§ EXERCÍCIOS
A: Reproduza o trecho do relato da aula sobre abelhas, começando pelas palavras "Em seguida, a" e parando depois de "o tema Abelhas).".
B: No relato da aula sobre abelhas, de qual revista era o texto que a professora leu para a turma?
C: Prossiga com o relato da aula sobre abelhas a partir da última frase apresentada.

§ TEXTO

+ + + +

CENA 1 – “ATIVIDADES DIVERSIFICADAS”

Às 14 horas as crianças retornaram da aula de Educação Física e a professora organizou as duplas pedindo, gentilmente, que algumas crianças trocassem de lugar. Trouxe alguns alunos que precisavam mais acompanhamento para perto dela nas primeiras carteiras da fila à sua direita. (A sala estava organizada com as carteiras dispostas duas a duas em três fileiras afastadas umas das outras). Ajustou as duplas que pensou de acordo com a afinidade das crianças e seus desempenhos.

Disse à pesquisadora depois: - “Rafaela trabalha muito bem com Bianca; O Anderson e a Inês acertam-se muito bem; O Kevin é um excelente ajudante para qualquer criança; A Lucia só trabalha com aquela colega (Andréia)”.

Depois pediu que guardassem os materiais (cadernos, lápis, borracha, lápis de cor que já estavam sobre a mesa) e cruzassem os braços para ouvir um texto que ela ia ler sobre as abelhas. O texto era da revista Globo Ciência e falava dos cuidados a serem tomados com as abelhas; que elas picam como proteção das colméias, etc.

A maior parte das crianças ouviu o texto com atenção. Algumas conversavam entre si. A professora parou uma vez e disse que depois perguntaria sobre o texto. Ao concluir a leitura e fazer algumas perguntas as crianças quiseram responder todas de uma vez. Algumas levantando o braço, mas falando ao mesmo tempo: “Eu já levei picada de abelha!” E foram breves minutos de atenção.

Em seguida, a professora distribuiu cópias do texto da poesia “As abelhas” do livro de Vinícius de Moraes (A Arca de Noé). Disse que era uma música e que depois que lessem iriam cantar e colar no livro cuja capa construíram no dia anterior. (Um livro sobre o tema Abelhas).

A sala concentrou-se no trabalho. Não havia crianças circulando. Algumas leram o texto antes e em seguida dedicaram-se a pintar o desenho (ilustrações do próprio livro de onde foi retirada a poesia). A professora circulou entre as carteiras, lendo com as crianças. A pesquisadora fez o mesmo e eles demonstraram gosto em ler o texto, rindo com expressões como “A aaaaabelha mestra...”.

+ + + +

§ REGISTROS DE DADOS
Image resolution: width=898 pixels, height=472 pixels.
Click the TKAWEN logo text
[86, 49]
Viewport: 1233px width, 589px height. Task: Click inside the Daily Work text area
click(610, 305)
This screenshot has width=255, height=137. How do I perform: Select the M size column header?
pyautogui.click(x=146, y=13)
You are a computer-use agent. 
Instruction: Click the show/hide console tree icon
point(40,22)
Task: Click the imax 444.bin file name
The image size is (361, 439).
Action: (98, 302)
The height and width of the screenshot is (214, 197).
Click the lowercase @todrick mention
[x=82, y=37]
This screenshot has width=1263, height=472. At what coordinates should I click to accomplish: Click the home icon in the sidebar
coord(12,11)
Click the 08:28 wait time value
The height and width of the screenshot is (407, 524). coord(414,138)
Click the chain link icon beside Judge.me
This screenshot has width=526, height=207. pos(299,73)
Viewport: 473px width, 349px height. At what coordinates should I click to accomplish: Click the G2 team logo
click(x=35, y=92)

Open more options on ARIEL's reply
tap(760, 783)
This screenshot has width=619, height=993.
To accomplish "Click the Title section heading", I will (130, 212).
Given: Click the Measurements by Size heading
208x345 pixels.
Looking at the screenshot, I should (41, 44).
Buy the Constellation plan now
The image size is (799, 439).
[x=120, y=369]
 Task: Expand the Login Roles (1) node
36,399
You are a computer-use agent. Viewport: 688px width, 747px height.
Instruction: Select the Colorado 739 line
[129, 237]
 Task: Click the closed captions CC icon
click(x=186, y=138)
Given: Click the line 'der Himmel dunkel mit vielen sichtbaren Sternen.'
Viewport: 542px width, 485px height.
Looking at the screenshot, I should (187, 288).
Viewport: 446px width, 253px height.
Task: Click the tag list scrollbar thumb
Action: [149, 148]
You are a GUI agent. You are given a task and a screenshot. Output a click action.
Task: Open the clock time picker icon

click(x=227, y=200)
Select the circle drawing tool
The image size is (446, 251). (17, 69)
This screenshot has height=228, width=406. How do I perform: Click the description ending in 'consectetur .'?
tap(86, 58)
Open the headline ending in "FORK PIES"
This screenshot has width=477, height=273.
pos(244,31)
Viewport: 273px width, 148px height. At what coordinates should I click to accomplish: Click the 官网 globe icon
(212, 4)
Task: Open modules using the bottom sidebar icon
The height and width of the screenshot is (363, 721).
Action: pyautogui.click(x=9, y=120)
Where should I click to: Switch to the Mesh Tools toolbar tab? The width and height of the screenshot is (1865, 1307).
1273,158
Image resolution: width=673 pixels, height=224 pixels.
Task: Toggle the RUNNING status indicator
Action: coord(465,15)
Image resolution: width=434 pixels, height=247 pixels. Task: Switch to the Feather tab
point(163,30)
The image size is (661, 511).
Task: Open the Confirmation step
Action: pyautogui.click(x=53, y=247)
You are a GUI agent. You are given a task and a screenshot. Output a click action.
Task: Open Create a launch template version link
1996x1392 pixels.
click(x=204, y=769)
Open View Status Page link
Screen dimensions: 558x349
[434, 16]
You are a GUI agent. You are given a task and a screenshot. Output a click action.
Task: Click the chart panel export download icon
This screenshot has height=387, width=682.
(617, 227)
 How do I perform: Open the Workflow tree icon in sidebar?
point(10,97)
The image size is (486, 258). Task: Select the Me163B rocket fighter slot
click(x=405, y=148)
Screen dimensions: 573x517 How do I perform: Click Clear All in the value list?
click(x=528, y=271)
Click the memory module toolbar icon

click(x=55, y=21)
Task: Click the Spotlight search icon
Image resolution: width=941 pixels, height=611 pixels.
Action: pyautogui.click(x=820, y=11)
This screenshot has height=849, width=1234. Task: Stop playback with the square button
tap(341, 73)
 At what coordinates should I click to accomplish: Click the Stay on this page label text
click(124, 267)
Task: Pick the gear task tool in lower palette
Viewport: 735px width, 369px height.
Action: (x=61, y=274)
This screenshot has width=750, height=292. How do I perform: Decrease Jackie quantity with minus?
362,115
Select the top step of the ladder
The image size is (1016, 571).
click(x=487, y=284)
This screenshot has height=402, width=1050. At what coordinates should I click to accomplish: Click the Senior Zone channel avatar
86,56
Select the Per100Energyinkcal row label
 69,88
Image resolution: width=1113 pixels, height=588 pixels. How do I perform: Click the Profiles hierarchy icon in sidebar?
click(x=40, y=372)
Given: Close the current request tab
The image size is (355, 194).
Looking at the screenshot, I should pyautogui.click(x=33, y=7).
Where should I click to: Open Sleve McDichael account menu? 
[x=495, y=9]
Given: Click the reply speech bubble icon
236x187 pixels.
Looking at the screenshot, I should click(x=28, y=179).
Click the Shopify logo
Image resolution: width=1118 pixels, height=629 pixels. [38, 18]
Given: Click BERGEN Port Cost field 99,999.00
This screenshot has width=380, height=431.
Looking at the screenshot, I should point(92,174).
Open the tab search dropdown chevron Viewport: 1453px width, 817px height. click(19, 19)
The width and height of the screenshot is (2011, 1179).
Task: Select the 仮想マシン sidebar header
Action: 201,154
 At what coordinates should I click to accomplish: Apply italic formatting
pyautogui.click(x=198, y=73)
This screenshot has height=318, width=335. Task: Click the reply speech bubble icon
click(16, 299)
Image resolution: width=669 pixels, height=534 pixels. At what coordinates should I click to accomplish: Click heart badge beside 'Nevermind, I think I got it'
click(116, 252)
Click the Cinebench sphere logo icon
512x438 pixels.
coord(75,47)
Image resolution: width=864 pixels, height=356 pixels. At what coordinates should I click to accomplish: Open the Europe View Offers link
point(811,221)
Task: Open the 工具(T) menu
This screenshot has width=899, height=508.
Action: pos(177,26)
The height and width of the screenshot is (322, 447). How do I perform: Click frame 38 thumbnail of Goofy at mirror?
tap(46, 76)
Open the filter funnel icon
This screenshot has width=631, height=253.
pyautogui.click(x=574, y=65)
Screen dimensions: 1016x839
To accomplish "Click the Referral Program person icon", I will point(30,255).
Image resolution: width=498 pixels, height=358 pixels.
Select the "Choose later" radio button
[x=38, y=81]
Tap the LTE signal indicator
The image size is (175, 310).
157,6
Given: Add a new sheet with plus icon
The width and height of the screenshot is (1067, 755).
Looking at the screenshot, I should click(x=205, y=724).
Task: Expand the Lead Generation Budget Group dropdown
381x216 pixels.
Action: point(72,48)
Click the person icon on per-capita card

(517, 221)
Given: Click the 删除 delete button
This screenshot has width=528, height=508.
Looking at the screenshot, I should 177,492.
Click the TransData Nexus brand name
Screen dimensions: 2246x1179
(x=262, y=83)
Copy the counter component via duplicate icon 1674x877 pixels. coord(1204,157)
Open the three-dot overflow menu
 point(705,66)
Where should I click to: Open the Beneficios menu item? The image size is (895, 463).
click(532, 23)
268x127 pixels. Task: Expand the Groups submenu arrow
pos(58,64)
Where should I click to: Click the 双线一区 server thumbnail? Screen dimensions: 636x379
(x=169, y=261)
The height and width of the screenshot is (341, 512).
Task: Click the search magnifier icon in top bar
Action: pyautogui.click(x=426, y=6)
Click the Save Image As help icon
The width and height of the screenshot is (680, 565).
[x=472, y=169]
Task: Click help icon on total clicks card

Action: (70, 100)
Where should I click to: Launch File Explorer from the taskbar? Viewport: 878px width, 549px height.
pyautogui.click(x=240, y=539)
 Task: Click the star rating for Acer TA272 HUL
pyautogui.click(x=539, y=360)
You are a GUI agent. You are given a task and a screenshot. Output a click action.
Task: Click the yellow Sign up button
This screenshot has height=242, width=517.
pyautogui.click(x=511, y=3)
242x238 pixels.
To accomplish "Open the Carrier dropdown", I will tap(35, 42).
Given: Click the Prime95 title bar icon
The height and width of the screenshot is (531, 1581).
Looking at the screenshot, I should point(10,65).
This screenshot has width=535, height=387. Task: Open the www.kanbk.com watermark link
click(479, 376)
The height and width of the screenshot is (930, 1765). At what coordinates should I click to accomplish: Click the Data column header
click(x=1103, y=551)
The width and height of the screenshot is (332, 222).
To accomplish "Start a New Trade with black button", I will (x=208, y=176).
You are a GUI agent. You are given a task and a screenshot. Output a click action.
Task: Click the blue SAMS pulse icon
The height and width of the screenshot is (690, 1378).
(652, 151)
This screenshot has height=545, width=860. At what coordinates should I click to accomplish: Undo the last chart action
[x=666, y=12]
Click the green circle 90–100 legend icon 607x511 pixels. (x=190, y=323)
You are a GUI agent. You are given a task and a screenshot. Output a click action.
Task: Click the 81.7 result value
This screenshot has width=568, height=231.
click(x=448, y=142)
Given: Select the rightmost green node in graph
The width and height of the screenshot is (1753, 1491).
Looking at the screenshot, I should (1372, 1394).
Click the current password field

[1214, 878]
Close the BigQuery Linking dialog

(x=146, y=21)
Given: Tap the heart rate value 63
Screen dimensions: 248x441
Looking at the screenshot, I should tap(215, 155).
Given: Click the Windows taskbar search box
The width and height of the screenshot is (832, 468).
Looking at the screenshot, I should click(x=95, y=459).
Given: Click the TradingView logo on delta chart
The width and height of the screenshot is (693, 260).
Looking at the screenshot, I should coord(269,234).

+ + + +

§ RESPOSTAS
A:
Em seguida, a professora distribuiu cópias do texto da poesia “As abelhas” do livro de Vinícius de Moraes (A Arca de Noé). Disse que era uma música e que depois que lessem iriam cantar e colar no livro cuja capa construíram no dia anterior. (Um livro sobre o tema Abelhas).

B: Da revista Globo Ciência.

C:
A professora cantou a música com eles duas vezes.

Somente após todos terem lido, chamou a atenção deles para outra atividade. As crianças reclamaram que queriam terminar de pintar. Outras pediram para levar o texto para casa. A professora então propôs que colocassem na capa para não sujar, prendeu as folhas com um clipe (ajudada pela pesquisadora) e deixou que levassem. Deu mais alguns minutos para que pintassem e propôs o trabalho em grupos diferenciados. Antes de encaminhar esta atividade, as crianças lancharam (lanche servido pela professora e pela pesquisadora na sala) e foram para o recreio.

Às 15:50 retornaram. Propôs que o grupo à sua esquerda (várias duplas) escrevesse tudo o que sabiam sobre as abelhas. Para a dupla à sua frente, propôs a escrita com letras móveis da palavra abelha (Nilson e Danilo). Entregou para algumas duplas um envelope com as letras em número exato para montar palavras e foi questionando as crianças até chegarem à forma convencional (três duplas) (Observação, 12/03/2002).

Após encaminhar as atividades com a sala toda, começava o atendimento nas carteiras, sempre pelas crianças com maiores dificuldades, evidenciando sua preocupação constante com este grupo, inclusive esforçando-se para preparar atividades diferentes para atendê-los. Este esforço da professora em propor atividades adequadas às necessidades de seus alunos revelou-se como um grande desafio em sua prática: “Mas o que eu vejo que eu ainda tenho bastante dificuldade, ainda, é com trabalho diferente. Eu já pelejei com essa questão, mas não tem como, mesmo!” (Entrevista, jan. 2004).

O desenrolar da aula, presente na Cena 1, exemplifica como, nas duas atividades iniciais, todas as crianças foram envolvidas. Durante a leitura da música pelas duplas, Marina acompanhava nas carteiras, garantindo, por meio deste procedimento, que as crianças que ainda não estavam alfabetizadas também tivessem acesso ao conteúdo do texto que haviam recebido e não ficassem limitadas a pintar o desenho que o acompanhava. Esta atitude foi observada em muitas oportunidades e mostrou que para a professora as atividades precisavam fazer sentido para os alunos e por isso não exigia que fizessem a tarefa apenas por fazer, mas sim compreendendo o que estava sendo solicitado.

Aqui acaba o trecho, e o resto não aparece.